• THE TASK: Through the line that contains "has height=451, width=838.", return the data below exactly, starting at its first line; leave the rest out.

• SOURCE MATERIAL:
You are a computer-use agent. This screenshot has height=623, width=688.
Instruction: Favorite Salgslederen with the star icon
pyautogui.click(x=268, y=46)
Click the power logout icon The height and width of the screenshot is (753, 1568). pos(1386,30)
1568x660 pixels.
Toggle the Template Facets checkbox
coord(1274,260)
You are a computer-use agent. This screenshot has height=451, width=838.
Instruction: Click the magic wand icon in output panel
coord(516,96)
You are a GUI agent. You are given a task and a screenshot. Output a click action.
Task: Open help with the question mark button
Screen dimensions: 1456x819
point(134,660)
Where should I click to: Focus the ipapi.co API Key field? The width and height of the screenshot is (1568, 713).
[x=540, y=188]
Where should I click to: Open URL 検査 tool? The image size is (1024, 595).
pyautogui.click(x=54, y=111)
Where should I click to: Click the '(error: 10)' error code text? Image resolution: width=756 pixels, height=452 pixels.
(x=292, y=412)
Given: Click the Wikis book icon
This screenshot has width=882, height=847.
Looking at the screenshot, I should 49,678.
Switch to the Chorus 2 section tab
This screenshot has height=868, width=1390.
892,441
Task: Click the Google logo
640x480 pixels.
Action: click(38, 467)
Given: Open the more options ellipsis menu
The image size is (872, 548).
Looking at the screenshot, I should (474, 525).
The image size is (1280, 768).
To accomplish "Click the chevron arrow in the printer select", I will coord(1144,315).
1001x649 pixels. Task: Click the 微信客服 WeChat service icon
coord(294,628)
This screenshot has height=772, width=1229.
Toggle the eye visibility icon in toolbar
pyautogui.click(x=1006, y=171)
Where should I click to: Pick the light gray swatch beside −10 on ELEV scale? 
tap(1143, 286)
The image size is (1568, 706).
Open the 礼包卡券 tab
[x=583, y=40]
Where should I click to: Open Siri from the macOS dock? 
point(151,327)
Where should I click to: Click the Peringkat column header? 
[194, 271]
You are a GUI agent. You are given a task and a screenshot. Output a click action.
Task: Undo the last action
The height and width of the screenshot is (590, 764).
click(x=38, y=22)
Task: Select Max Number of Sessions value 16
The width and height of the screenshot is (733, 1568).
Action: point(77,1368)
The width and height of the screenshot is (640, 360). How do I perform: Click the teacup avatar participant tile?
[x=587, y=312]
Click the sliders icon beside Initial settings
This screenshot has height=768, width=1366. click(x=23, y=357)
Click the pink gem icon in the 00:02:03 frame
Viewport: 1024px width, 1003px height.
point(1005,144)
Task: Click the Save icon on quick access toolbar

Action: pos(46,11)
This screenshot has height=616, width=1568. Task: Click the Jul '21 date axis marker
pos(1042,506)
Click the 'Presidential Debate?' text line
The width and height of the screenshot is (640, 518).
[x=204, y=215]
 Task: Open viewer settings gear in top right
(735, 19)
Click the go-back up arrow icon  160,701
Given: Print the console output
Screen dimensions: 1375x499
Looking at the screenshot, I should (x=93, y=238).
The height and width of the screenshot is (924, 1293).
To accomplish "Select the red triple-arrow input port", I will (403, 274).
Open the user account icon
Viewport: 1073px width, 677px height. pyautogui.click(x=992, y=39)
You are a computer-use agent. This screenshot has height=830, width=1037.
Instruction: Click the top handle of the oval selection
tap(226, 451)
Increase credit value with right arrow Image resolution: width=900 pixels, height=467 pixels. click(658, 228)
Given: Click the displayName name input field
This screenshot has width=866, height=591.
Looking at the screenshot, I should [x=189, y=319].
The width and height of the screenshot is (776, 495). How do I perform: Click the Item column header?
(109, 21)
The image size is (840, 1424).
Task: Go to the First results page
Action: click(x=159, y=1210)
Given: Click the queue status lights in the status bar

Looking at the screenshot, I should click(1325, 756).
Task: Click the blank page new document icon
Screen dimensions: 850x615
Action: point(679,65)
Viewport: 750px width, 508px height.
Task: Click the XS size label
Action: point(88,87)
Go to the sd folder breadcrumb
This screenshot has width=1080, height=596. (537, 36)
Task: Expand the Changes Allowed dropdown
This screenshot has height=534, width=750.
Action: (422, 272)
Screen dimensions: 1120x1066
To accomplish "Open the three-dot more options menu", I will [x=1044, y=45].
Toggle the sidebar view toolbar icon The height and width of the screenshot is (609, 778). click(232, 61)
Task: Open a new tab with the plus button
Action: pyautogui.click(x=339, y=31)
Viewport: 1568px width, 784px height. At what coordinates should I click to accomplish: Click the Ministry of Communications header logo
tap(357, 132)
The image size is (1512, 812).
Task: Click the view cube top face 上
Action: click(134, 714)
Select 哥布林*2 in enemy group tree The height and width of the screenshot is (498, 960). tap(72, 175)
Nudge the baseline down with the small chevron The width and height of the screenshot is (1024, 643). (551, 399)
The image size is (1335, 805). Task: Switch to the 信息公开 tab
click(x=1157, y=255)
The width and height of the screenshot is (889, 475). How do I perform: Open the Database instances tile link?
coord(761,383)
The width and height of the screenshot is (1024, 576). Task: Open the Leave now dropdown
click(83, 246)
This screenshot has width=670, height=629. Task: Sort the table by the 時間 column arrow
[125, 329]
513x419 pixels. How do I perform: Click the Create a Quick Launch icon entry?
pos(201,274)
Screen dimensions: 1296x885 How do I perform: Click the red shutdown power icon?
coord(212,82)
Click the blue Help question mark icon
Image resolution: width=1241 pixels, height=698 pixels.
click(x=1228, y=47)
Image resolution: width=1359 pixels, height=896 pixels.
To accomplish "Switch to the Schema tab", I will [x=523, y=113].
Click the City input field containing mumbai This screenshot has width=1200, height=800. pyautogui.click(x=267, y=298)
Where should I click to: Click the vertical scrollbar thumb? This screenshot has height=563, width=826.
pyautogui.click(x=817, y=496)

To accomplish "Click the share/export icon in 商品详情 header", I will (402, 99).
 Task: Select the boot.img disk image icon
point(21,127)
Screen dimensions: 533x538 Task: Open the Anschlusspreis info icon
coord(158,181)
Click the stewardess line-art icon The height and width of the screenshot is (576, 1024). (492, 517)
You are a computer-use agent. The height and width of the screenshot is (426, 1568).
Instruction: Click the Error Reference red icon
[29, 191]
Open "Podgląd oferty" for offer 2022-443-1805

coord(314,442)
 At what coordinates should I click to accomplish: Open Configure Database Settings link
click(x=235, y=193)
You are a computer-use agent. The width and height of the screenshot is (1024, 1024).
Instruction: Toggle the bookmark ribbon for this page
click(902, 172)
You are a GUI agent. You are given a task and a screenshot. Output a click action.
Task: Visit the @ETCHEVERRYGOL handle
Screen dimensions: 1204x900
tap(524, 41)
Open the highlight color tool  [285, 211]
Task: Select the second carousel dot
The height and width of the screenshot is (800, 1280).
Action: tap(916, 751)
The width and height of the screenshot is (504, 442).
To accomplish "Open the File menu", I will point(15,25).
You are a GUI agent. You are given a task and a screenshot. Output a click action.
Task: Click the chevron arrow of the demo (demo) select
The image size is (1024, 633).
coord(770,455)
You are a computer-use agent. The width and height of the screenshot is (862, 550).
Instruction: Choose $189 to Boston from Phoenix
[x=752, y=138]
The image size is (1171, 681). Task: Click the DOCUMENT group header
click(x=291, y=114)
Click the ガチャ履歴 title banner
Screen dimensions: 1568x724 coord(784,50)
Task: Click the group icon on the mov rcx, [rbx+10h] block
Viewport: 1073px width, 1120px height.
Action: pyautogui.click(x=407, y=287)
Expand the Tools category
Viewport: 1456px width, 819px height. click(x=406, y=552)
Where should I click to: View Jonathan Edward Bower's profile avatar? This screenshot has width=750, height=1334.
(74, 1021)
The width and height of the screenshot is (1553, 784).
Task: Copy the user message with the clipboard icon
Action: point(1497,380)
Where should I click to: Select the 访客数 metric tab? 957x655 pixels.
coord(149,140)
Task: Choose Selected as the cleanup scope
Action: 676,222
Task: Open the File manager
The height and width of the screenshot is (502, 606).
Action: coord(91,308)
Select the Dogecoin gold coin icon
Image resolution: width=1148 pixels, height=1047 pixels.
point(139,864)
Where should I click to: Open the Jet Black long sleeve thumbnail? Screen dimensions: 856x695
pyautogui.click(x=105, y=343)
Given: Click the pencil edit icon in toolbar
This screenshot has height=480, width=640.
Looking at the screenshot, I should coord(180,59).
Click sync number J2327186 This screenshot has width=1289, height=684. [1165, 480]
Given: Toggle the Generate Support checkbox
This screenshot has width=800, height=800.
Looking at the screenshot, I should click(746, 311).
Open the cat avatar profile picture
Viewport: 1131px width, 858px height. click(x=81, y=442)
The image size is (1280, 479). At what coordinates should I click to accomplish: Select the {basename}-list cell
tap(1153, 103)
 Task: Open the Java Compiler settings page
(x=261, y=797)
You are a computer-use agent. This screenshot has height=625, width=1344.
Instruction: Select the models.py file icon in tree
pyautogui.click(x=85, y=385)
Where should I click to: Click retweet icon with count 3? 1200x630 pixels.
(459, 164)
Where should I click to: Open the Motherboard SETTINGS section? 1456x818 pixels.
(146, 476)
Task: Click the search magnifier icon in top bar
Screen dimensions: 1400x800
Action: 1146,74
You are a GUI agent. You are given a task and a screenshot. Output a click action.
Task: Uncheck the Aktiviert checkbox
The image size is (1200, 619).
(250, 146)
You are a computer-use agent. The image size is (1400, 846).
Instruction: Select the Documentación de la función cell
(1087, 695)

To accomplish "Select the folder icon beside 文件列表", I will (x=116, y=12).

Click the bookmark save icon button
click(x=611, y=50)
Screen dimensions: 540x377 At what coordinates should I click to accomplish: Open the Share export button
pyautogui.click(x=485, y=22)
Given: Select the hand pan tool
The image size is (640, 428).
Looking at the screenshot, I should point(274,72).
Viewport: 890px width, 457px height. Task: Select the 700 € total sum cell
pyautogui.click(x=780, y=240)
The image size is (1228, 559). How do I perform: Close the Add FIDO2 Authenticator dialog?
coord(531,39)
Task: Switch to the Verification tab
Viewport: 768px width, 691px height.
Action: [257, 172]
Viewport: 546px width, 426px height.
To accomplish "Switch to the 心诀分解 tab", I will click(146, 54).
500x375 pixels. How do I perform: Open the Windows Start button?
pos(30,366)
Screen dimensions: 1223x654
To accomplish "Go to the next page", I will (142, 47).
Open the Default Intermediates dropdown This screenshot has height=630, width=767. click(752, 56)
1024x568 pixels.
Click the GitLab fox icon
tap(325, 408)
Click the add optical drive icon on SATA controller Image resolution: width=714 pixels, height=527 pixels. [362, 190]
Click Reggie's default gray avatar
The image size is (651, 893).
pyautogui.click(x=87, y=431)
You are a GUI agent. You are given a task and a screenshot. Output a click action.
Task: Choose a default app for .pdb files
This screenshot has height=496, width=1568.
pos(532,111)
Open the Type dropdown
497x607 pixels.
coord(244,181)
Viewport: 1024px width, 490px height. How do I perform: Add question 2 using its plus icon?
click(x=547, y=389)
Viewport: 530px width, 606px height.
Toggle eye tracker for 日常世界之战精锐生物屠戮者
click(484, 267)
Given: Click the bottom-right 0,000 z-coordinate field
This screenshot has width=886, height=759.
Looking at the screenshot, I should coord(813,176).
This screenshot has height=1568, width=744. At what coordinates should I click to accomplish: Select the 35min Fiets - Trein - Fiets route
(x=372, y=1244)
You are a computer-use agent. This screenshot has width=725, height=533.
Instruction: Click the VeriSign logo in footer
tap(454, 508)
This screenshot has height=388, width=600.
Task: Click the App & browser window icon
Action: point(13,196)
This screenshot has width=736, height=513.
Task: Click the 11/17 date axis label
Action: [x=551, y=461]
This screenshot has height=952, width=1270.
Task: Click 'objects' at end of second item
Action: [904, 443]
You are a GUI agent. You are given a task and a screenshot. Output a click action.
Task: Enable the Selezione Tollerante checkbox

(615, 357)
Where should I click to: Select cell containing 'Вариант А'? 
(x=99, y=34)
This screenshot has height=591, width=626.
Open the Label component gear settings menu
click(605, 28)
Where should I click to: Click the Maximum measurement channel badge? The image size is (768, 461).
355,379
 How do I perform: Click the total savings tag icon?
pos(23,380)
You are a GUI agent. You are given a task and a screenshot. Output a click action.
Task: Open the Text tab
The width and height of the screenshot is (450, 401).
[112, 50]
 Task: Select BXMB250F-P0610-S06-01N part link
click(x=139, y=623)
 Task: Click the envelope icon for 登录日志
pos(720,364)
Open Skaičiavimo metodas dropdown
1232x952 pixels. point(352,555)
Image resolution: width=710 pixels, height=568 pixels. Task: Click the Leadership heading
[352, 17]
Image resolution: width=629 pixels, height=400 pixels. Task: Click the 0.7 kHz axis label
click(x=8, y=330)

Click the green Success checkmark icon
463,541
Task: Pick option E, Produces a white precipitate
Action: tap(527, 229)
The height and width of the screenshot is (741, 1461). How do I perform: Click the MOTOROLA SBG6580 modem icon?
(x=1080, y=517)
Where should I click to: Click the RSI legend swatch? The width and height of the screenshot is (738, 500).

• OUTPUT OF THE TASK:
You are a computer-use agent. This screenshot has height=623, width=688.
Instruction: Favorite Salgslederen with the star icon
pyautogui.click(x=268, y=46)
Click the power logout icon The height and width of the screenshot is (753, 1568). pos(1386,30)
1568x660 pixels.
Toggle the Template Facets checkbox
coord(1274,260)
You are a computer-use agent. This screenshot has height=451, width=838.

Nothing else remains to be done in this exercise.